University of Pittsburgh
July 8, 2013

How to Best Educate African American Males

Teachers and school principals from throughout the region to gather at Pitt to strategize on how to help Black male students

Sharon Blake


Cell: 412-277-6926

PITTSBURGH—An all-day summit aimed at exploring the best ways to educate African American male students will take place July 10 at the University of Pittsburgh’s University Club, 123 University Place, Oakland.

“A Call to Conscience: Effective Policies and Practices in Educating African American Males” will be hosted by the University of Pittsburgh’s Center on Race and Social Problems, part of Pitt’s School of Social Work. The by-invitation-only event is sponsored by The Heinz Endowments. Media coverage is welcome. 

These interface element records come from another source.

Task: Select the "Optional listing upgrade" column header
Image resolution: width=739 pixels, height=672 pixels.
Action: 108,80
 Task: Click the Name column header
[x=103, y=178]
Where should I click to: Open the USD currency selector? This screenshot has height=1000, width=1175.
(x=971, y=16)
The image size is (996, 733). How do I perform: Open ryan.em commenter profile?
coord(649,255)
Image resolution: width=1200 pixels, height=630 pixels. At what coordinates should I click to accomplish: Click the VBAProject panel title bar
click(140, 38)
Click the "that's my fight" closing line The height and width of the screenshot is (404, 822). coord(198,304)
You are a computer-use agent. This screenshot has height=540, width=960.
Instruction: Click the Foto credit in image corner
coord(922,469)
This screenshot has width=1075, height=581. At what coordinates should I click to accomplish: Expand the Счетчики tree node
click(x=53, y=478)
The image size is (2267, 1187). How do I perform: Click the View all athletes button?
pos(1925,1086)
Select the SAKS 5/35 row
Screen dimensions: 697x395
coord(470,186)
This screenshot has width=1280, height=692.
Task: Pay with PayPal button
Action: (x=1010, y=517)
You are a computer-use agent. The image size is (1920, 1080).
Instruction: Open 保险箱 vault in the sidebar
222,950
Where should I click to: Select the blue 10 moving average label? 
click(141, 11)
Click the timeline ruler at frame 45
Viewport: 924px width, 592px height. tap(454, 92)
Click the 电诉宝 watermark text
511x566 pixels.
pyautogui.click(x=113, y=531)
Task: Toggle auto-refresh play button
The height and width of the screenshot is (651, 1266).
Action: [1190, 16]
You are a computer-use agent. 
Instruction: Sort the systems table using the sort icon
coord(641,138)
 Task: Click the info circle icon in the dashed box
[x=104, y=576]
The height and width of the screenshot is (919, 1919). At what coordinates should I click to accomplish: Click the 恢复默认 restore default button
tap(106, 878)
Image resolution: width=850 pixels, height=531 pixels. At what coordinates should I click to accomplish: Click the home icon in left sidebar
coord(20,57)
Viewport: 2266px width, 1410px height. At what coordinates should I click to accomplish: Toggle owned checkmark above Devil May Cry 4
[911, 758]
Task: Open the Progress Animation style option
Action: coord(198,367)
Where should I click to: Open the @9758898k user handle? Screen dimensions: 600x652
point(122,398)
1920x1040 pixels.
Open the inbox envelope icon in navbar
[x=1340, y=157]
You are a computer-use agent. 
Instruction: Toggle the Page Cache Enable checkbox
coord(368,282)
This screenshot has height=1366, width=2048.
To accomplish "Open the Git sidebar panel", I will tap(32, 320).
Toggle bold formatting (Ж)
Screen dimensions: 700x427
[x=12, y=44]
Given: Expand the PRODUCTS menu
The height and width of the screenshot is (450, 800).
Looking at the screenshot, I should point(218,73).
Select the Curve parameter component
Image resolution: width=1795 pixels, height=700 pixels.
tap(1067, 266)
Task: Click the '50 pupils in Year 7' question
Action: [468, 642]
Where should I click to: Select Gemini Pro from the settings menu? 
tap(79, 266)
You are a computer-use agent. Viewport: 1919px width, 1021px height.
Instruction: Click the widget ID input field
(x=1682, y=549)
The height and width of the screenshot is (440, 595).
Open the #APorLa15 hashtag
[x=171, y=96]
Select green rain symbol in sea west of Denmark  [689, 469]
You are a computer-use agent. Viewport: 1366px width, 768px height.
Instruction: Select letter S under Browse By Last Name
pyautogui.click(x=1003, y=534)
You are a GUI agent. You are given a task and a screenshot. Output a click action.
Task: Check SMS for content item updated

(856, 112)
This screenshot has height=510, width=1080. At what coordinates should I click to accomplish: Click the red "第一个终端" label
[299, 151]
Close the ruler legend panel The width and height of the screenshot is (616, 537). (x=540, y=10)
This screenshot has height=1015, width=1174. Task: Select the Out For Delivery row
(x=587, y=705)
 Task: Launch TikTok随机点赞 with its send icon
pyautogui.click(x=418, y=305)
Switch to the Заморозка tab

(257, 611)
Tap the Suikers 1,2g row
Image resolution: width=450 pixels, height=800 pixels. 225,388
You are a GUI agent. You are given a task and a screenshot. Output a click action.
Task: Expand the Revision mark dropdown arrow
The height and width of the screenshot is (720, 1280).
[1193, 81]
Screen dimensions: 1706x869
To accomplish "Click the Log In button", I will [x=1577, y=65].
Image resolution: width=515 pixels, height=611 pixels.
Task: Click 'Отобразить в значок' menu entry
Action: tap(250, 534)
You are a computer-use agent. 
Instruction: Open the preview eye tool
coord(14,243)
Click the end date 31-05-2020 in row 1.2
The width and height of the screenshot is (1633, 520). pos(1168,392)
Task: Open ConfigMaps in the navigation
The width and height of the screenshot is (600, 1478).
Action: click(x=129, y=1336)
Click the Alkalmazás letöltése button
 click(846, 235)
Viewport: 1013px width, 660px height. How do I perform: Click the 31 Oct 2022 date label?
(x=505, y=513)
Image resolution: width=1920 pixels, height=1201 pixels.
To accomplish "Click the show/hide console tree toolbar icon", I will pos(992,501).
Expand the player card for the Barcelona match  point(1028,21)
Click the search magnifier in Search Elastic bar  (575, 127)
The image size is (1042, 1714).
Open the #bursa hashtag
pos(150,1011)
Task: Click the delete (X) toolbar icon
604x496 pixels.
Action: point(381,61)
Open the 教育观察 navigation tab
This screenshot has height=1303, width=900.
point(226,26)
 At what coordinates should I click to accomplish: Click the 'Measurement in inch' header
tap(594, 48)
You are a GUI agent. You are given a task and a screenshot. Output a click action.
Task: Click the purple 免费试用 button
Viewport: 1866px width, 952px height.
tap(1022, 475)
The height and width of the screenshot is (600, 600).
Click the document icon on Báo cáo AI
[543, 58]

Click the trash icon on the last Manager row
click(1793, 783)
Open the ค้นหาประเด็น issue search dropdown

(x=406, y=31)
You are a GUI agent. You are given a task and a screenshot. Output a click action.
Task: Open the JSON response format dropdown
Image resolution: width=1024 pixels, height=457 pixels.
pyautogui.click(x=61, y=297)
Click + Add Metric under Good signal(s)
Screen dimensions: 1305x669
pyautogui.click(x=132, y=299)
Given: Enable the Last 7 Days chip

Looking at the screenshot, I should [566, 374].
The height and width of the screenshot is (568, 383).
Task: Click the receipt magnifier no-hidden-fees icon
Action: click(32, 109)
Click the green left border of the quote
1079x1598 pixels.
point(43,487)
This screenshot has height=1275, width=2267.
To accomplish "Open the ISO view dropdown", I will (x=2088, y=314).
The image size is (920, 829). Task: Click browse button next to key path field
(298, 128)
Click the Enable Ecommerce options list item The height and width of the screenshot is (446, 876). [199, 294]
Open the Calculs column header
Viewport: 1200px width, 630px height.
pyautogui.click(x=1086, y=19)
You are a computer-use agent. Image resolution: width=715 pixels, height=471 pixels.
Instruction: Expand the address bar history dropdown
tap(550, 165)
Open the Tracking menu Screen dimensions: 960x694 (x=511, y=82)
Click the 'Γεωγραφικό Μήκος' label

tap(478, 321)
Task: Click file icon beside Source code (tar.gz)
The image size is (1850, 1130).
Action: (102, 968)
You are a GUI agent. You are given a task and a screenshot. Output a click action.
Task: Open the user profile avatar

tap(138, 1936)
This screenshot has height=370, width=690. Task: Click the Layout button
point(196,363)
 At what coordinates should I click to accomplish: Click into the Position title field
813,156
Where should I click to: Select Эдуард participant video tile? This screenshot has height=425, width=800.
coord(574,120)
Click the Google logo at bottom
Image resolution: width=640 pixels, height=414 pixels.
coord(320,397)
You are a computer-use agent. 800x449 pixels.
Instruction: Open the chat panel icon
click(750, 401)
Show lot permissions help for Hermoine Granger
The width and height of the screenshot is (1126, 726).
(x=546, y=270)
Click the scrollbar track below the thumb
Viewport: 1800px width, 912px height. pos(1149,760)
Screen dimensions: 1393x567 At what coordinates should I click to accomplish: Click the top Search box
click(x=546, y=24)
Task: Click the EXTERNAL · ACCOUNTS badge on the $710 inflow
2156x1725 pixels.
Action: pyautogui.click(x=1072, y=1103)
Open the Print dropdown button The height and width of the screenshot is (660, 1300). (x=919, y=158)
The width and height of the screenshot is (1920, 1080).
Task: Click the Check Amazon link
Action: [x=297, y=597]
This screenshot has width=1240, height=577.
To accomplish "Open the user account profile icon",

Close to 200 participants—teachers and principals from throughout the region—will identify challenges with educating young Black men, explore factors that contribute to those challenges, and discuss action that can be taken to improve the situation. They will also consider the establishment of a formal collaborative effort that would examine and work on the problem from a broader perspective.

The day’s agenda will include the following lectures and discussions.

9 a.m.
Keynote Address
John H. Jackson, president and CEO of the Schott Foundation for Public Education, leads the foundation’s efforts to ensure a high quality public education for all students, regardless of race or gender. Prior to this post, he served as a policy officer and national director of education for the NAACP. He also is a faculty member at the Georgetown Public Policy Institute and served on President Barack Obama’s 13-member Education Policy Transition Work Group.

10:30 a.m.
Panel: Superintendents of Large City School Districts
Linda Lane, Pittsburgh Public Schools; and
Jerry Weast (retired), Montgomery County Public Schools, Maryland.

1 p.m.
Panel: Superintendents of Suburban Districts
Tim Gabauer, McKeesport Area School District;
Archie D. Perrin, Wilkinsburg School District;
Alan Johnson, deputy superintendent, Woodland Hills; and
Jeremy Resnick, Propel Schools.

2:30 p.m.
Discussion: Where should Pittsburgh-area schools go from here?
Facilitator: Marcia Sturdivant, president and CEO, Negro Education and Emergency Drive.